After listening to Johnny Winter and Rick Derringer all week at the shop, I ventured out to Union City (Rick Derringer's home town.) Such a quiet little town. I took my handmade rustic willow furniture to the Union City, Indiana Arts Depot, held by the Randolph County Arts Guild, there for the third year. The Randolph county Arts Guild has a monthlong exhibition of local art as their fundraiser. They have done a wonderful job of restoring the old Union City, Indiana, Train Depot to it's previous glory. It is like walking back into 1900.

On the way over, I stopped at Provence pond to answer nature's call, and right where I was standing, I saw a woodcock dead on the ground. It was obvious he had been killed by a shotgun. While I appreciate the skill and reaction time needed to kill this wonderful bird, I could only wonder why? I could understand hunting and killing a turkey or a deer for a meal and to continue to move forward the ancient history of providing wild meat for one's family,but how did this poor little dead bird figure in? it is a mystery to me how anyone could kill such a wonderful creature and then leave it dead in the parking lot? I guess killing a woodcock is better than killing a person.

After setting forty or so pieces of my handmade rustic willow furniture at the arts depot, on the way back home, I was going south down highway 227, and I saw a sign for home cooked food in Bartonia, just a mile to the west. This area is such a nowhere place I was skeptical, but I could not resist. I turned around in someones driveway and followed the sign. I pulled up in front of this old 1900 era building. These buildings are common in the little towns in this area. I went inside after seeing an open sign. And asked the waitress if it was too early for lunch as it was just before 11am. She assured me it was not. I took her up on the daily special, the 4 piece walleye dinner. No one else was there, and the waitress and the cook were very friendly and efficient and I had a wonderful lunch. The building put me in mind of my own shop and I could imagine buckboards and horses pulling up here to buy shotgun shells or dynamite or maybe even some moonshine.

Over the years, I have often believed if I just followed a certain back ass road a little farther, I would eventually come to this mythic restaurant in the middle of nowhere and have a fabulous meal.
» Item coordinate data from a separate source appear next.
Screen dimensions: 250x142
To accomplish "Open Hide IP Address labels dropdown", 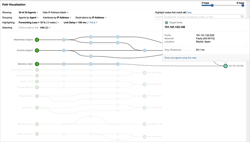I will coord(57,13).
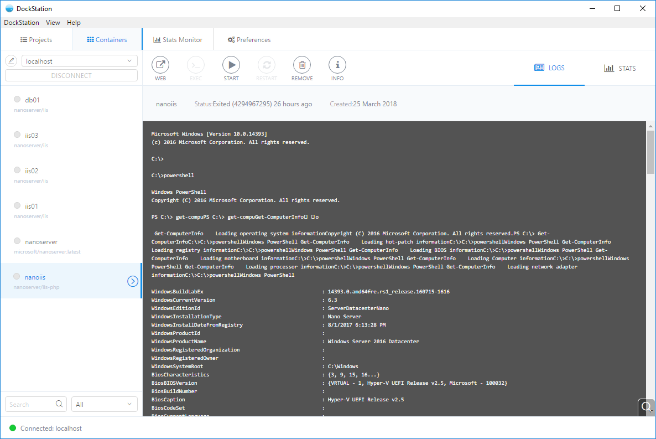The image size is (656, 439).
Task: Click the magnifier icon in log viewer corner
Action: (646, 408)
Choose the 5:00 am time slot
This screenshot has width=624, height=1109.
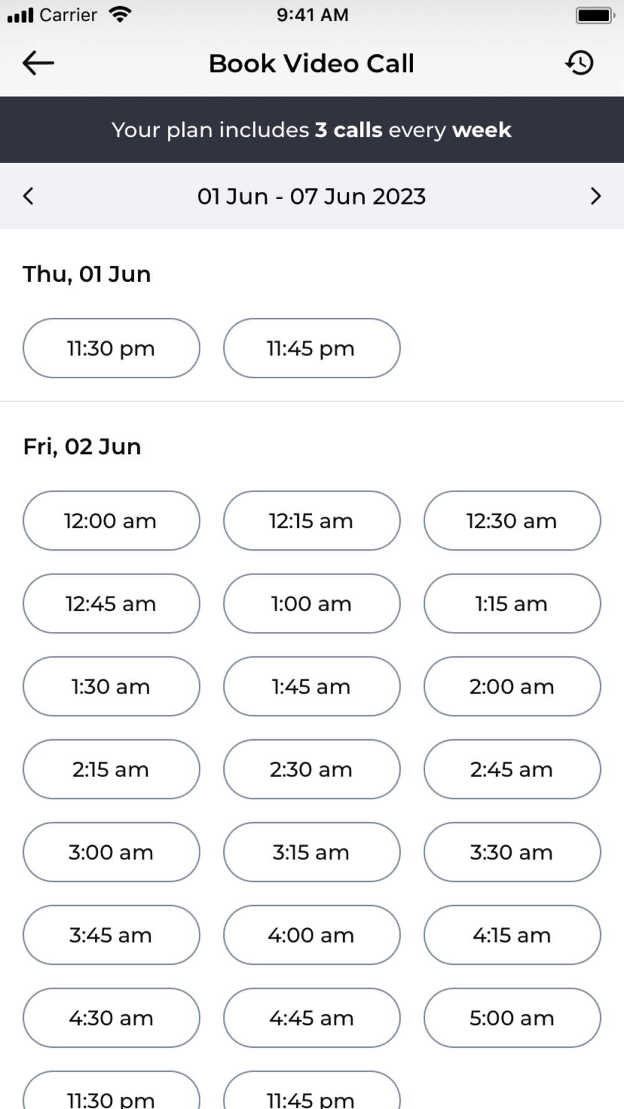pyautogui.click(x=512, y=1019)
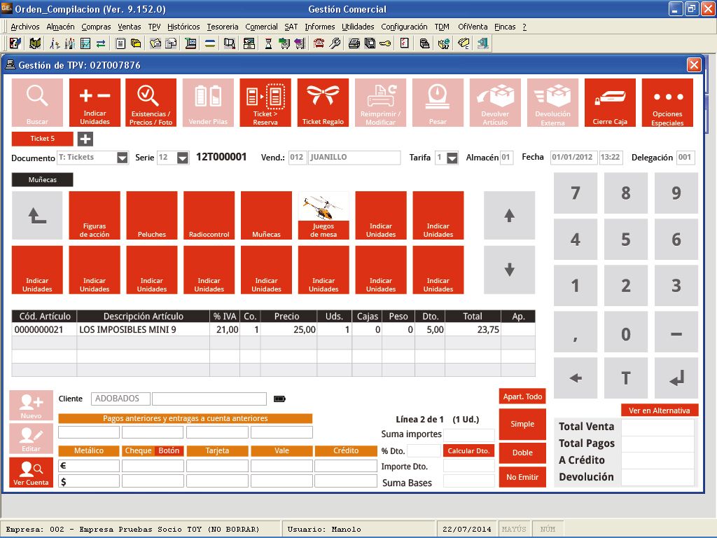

It has happened a few times, but not for many, many years. Today's lunch was a home run. I always check out a restaurant for calendars. William Least Heat Moon's BLUE HIGHWAYS taught me that the more calendars a restaurant has, the more likelihood of good food. The only calendar I saw was one from 1969, advertising the Bartonia General store. I will be back!

After this wonderful meal, I departed, driving on roads I never have been on, always a rare treat. Unfortunately, I was worried about getting back to my shop to be available for potential customers, and I soon retired to highway 36
I did make a stop to cut a box full of sumach, and a bundle of willows in Sulphur Springs.